The Surface Ocean CO2 Atlas (SOCAT) comprises 6.3 million global observations made from research vessels, commercial ships and moorings around the world since 1968. The dataset documents the changes in ocean carbon similar to the Mauna Loa record - or 'Keeling curve' - showing the rise in atmospheric CO2 over time.

Further details will be published tomorrow in Eos - the journal of the American Geophysical Union. The entire dataset is freely available to scientists and members of the public via the SOCAT website: www.socat.info

Net CO2 absorption by the world's oceans is known to benefit human-kind by reducing the concentration of this greenhouse gas in the atmosphere, but the increase in ocean carbon also causes ocean acidification endangering marine organisms. Knowledge of year-to-year and decadal changes in oceanic CO2 uptake are essential for assessing the feedbacks between climate change and the ocean carbon cycle.

This new dataset was assembled by a team of more than 100 scientific experts from around the world, co-ordinated by scientists from: the Bjerknes Centre for Climate Research/University of Bergen/Uni Research, Norway; the University of East Anglia in the UK; the National Oceanic and Atmospheric Administration (NOAA), the University of Washington and the Carbon Dioxide Information Analysis Center in the US; and the Centre National de la Recherche Scientifique (CNRS) and the International Ocean Carbon Coordination Project (IOCCP) of the Intergovernmental Oceanographic Commission (IOC) of UNESCO in France.

Dr Dorothee Bakker, Dr Ute Schuster and Prof Andy Watson of UEA's School of Environmental Sciences believe the dataset will become a cornerstone of climate change research.

Dr Bakker said: "Assembling this dataset has been a major undertaking by sea-going marine carbon scientists from across the world for the last four years.
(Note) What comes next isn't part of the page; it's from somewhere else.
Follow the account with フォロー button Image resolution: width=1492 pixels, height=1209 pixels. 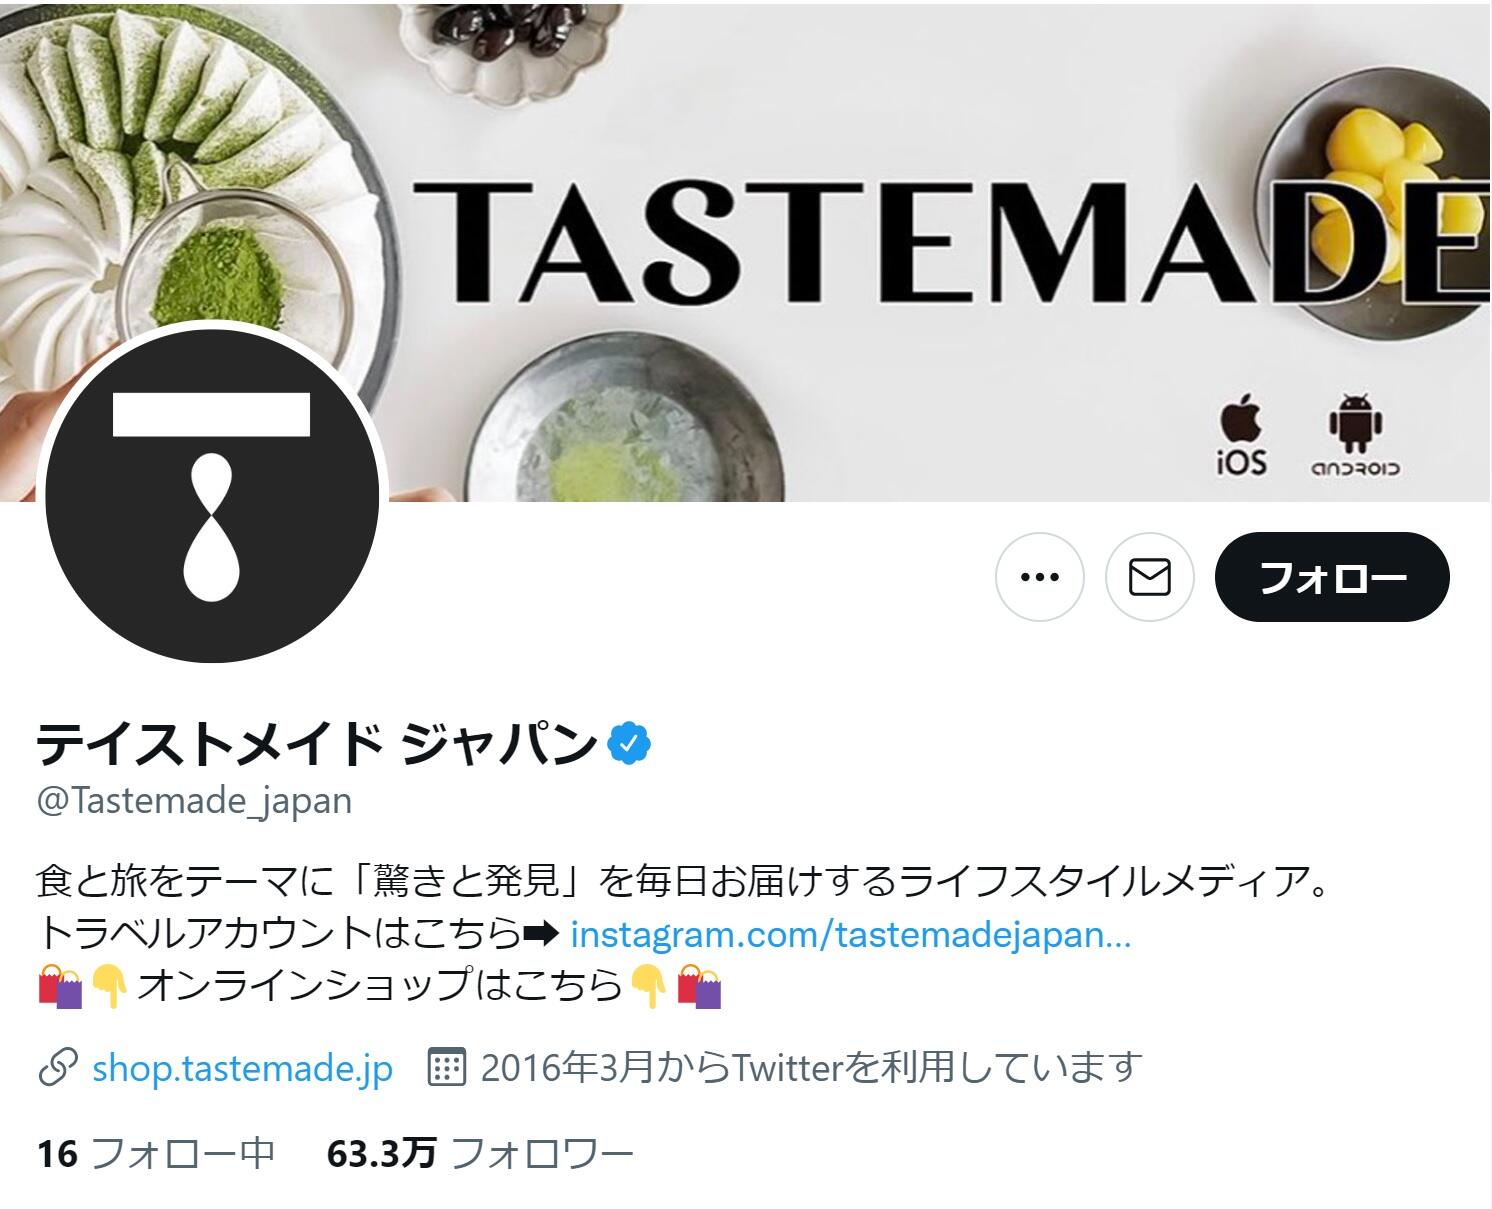click(x=1332, y=577)
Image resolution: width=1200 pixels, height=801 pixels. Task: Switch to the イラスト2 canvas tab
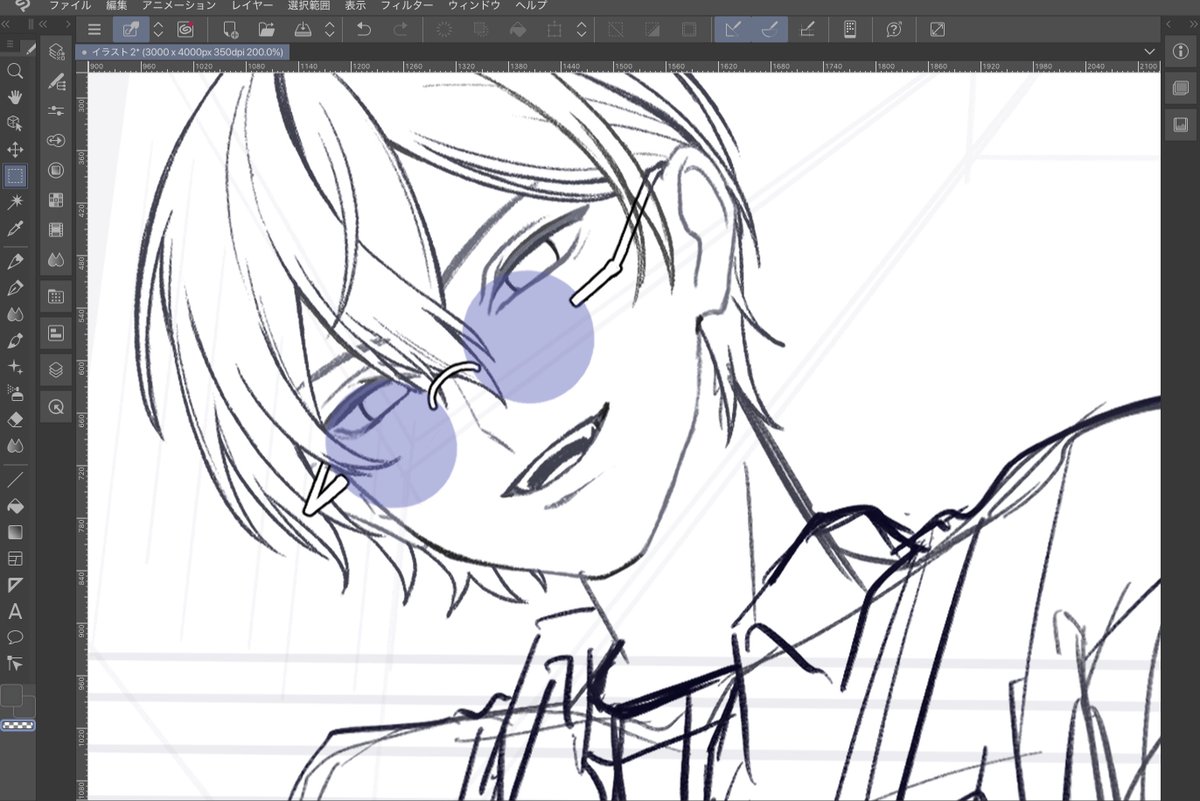pyautogui.click(x=185, y=51)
We believe SOCAT will become an invaluable resource for anyone studying the ocean carbon cycle and its influence on global temperatures."

Dr Are Olsen, from the Bjerknes Centre for Climate Research, which physically assembled the dataset, said: "The unique aspect of this dataset is that the observations have been combined into a single uniform format and quality controlled. Reformatted input data and recalculated output data are publicly available at www.pangaea.de. The methods we have used are transparent and fully documented."

To make the dataset user-friendly, it is available on the web through a sophisticated online data visualisation and manipulation tool called the Live Access Server. The server provides interactive maps that enable users to interrogate the data. Gridded monthly data are also available.

Dr Christopher Sabine, of NOAA's Pacific Marine Environmental Laboratory in Seattle, Washington, added: "Our objective from the beginning was to make these products freely available to everyone. We are excited to see how the data will be used by professional and amateur scientists alike."

Dr Nicholas Metzl, of the CNRS LOCEAN/IPSL laboratory in Paris, said: "Four years ago no global surface ocean CO2 database was publicly available. SOCAT represents a fantastic new tool for ocean and climate scientists. Results derived from SOCAT will be used for the next IPCC report."

Dr Wendy Watson-Wright, assistant director general and executive secretary of IOC, welcomed the launch of this joint initiative: "The IOC of UNESCO is very pleased to have been able to participate in this project. For more than 50 years we have been promoting international co-operation in ocean science. This achievement is a reward for all our efforts."

The SOCAT project was initiated in 2007 by the IOC-SCOR IOCCP, the Surface Ocean Lower Atmosphere Study (SOLAS) and the Integrated Marine Biogeochemistry and Ecosystem Research project (IMBER). The project ensures long-term access to high quality, regularly updated surface ocean CO2 data. Potential applications include carbon budgets, studies of seasonal, year-to-year and decadal variation in oceanic CO2 uptake, and research into the processes driving these. Work on the next SOCAT update has already started.